Hi Evgeniy,
On Sat, 14 Jun 2008, Evgeniy Polyakov wrote:
By synchronous/asynchronous, are you talking about whether writepages()
blocks until the write is acked by the server? (Really, any FS that does
writeback is writing asynchronously...)
Well... Ceph writes synchronously (i.e. waits for ack in write()) only
when write-sharing on a single file between multiple clients, when it is
needed to preserve proper write ordering semantics. The rest of the time,
it generates nice big writes via writepages(). The main performance issue
is with small files... the fact that writepages() waits for an ack and is
usually called from only a handful of threads limits overall throughput.

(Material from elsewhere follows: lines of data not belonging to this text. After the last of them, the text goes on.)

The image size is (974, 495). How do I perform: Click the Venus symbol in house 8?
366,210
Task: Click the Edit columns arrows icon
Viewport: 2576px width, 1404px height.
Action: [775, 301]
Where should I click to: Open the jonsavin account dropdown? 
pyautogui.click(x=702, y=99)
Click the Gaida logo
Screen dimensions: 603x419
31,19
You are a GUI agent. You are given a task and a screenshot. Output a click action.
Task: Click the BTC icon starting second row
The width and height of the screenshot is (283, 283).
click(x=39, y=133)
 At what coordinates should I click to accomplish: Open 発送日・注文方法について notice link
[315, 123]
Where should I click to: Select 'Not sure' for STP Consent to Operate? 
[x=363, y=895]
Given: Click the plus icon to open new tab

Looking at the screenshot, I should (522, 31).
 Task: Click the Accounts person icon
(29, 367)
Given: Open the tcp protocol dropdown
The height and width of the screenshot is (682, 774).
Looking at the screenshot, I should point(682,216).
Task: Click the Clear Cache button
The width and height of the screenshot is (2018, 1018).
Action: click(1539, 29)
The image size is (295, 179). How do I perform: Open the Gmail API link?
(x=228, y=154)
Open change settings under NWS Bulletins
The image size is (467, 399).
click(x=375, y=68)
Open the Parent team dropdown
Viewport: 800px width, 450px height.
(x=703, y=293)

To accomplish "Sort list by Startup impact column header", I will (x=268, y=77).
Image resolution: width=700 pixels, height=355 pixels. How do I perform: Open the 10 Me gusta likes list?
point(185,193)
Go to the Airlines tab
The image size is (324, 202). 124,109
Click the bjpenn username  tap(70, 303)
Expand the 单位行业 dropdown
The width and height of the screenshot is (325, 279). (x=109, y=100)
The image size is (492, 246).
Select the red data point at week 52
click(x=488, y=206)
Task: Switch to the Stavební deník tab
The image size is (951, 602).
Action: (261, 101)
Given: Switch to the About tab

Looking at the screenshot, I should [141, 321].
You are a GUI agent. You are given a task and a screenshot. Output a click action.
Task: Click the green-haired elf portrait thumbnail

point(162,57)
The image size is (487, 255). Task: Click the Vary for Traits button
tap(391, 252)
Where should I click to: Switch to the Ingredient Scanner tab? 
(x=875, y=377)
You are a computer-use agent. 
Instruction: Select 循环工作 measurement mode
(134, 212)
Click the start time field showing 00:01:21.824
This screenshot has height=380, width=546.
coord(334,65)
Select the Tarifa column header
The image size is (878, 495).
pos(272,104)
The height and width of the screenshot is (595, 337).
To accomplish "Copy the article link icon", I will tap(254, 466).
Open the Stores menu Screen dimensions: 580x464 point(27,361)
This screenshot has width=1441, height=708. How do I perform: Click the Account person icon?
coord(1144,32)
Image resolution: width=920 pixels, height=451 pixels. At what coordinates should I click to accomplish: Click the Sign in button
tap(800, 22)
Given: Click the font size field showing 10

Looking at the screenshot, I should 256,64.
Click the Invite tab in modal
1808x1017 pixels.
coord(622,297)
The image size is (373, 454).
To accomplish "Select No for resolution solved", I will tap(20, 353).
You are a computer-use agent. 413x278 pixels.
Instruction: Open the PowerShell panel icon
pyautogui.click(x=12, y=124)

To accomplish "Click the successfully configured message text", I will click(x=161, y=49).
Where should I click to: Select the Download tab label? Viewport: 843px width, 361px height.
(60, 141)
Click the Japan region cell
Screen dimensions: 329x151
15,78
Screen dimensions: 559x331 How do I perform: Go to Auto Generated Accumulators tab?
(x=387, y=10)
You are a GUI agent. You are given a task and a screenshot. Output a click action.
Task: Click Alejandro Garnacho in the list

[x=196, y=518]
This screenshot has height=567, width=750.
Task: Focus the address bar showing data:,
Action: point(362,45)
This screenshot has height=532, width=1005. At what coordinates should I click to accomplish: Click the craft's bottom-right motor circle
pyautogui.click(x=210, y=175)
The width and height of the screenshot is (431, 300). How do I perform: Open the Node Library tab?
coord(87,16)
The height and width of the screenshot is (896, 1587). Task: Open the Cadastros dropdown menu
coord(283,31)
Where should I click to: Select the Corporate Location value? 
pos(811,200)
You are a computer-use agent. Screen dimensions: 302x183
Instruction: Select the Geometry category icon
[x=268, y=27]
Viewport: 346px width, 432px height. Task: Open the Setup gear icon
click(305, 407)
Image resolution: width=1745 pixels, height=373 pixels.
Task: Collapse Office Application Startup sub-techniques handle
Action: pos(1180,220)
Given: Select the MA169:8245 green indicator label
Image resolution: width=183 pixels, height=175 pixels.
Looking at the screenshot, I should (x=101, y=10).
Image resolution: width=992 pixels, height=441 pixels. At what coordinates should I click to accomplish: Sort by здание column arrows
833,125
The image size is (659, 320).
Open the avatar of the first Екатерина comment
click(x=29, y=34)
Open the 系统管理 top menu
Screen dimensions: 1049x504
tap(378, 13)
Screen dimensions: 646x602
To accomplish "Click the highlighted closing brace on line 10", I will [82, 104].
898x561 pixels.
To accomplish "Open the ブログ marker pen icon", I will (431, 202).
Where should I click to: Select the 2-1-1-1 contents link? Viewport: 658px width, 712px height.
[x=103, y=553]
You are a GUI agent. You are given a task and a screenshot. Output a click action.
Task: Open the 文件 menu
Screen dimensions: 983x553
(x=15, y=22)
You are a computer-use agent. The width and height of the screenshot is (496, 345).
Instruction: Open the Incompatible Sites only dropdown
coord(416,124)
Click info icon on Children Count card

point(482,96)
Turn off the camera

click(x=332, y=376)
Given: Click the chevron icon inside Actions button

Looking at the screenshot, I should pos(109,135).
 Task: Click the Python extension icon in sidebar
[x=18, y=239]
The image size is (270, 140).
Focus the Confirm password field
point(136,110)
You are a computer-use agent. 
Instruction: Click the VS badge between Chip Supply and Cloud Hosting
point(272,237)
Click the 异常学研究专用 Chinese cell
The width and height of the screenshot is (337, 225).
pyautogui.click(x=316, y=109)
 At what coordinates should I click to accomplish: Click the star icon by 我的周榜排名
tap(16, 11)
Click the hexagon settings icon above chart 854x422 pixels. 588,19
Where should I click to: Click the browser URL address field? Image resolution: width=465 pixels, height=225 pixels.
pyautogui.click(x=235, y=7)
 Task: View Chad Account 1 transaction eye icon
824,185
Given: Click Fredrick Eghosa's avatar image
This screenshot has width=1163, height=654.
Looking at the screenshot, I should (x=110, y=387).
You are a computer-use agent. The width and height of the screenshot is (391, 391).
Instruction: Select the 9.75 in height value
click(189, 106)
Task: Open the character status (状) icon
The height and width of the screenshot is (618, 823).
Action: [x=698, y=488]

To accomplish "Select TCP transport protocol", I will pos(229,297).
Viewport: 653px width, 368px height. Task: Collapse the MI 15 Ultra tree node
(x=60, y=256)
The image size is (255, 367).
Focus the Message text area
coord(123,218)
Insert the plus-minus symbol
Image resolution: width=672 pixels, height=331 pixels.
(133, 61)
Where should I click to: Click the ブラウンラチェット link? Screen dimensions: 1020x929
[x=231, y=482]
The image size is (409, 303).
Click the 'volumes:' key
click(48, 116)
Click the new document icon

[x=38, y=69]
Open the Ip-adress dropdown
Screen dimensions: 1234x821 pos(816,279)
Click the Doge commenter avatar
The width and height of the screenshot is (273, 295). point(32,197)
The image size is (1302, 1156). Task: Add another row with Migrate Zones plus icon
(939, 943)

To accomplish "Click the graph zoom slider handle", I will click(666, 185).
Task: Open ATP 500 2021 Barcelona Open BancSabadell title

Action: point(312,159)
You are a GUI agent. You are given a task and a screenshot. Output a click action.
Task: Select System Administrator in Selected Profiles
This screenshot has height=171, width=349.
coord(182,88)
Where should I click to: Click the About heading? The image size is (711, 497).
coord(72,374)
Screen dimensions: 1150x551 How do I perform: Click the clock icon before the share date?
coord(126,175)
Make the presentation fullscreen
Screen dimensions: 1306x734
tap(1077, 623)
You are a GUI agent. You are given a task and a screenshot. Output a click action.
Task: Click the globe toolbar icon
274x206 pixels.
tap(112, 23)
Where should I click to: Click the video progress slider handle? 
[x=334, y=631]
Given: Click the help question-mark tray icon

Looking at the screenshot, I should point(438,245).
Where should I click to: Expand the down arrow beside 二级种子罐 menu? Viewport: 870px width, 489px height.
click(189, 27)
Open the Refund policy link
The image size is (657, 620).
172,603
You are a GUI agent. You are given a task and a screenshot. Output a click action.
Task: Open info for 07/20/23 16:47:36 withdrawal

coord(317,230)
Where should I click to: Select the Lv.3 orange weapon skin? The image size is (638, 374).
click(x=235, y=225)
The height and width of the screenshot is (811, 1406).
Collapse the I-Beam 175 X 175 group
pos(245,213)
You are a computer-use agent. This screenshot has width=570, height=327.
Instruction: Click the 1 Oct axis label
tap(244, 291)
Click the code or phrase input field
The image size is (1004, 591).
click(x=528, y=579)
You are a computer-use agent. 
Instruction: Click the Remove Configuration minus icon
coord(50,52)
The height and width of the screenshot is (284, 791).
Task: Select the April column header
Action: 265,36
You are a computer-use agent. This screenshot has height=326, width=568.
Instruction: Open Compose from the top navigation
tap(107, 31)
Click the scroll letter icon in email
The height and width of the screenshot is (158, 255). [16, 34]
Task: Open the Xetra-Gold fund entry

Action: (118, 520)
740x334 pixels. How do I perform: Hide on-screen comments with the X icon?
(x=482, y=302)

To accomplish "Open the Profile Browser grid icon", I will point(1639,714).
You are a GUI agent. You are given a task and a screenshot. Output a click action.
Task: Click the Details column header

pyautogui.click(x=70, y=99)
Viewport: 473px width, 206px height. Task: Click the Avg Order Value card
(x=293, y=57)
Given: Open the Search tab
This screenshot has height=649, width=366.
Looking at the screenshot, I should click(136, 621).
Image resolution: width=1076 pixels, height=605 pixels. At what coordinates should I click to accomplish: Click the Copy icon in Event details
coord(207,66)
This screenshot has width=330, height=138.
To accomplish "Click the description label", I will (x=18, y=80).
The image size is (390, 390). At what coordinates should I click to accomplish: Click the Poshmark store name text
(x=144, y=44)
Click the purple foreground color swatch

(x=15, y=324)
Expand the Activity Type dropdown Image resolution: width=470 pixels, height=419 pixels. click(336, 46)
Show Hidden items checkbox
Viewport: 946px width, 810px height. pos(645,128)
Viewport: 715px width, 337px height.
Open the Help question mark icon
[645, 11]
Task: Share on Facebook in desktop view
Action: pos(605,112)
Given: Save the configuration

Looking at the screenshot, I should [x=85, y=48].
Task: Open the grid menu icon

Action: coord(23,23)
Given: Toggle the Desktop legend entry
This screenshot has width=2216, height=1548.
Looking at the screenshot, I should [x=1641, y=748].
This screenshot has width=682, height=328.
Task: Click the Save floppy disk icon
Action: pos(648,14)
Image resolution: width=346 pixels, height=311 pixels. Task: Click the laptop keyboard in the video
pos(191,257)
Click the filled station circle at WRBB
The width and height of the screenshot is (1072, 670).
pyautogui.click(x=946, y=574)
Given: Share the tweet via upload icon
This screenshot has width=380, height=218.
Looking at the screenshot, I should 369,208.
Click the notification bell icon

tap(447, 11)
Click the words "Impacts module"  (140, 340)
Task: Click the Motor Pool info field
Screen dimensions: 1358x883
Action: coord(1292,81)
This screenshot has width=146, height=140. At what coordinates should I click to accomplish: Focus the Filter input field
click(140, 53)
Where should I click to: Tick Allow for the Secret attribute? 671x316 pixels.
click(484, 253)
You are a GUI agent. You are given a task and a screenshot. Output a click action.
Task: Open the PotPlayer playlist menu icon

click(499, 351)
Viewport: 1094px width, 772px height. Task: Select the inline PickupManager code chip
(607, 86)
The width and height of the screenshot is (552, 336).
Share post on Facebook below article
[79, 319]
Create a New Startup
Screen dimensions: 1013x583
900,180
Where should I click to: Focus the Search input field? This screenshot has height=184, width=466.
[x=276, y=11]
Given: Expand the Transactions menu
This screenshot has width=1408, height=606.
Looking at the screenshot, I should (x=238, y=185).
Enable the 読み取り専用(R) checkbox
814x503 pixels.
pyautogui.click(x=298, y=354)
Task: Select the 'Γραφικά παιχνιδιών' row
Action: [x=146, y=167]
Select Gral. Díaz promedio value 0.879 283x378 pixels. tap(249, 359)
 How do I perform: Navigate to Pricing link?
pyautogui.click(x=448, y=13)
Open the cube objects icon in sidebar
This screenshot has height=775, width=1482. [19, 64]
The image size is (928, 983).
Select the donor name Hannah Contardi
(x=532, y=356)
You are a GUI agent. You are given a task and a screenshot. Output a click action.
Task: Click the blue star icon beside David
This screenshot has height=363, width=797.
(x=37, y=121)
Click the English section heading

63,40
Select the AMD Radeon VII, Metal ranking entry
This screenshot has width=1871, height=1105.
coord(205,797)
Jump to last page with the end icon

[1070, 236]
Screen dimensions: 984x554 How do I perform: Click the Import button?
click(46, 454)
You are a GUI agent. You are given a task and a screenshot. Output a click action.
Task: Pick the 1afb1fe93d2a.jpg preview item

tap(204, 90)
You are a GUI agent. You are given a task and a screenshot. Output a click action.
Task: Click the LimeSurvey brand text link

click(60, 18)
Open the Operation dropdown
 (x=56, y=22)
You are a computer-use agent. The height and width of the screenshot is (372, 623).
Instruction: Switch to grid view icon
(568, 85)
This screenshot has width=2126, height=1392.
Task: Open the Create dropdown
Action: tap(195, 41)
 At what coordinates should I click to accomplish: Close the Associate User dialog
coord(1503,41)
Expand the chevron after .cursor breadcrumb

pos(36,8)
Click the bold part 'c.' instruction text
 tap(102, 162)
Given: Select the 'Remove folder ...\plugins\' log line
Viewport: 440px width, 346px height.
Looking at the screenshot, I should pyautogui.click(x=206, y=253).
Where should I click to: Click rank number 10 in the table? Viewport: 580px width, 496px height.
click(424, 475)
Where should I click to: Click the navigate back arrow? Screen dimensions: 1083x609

If the writeback path was asynchronous as well that would definitely help
(provided writeback is still appropriately throttled). Is that what
you're doing in POHMELFS?
Your meaning of "transaction" confused me as well. It sounds like you
just mean that the read/write operation is retried (asynchronously), and
may be redirected at another server if need be. And that writes can be
directed at multiple servers, waiting for an ack from both. Is that
right?
I my view the writeback metadata cache is definitely the most exciting
part about this project. Is there a document that describes where the
design ended up? I seem to remember a string of posts describing your
experiements with client-side inode number assignment and how that is
reconciled with the server. Keeping things consistent between clients is
definitely the tricky part, although I suspect that even something with
very coarse granularity (e.g., directory/subtree-based locking/leasing)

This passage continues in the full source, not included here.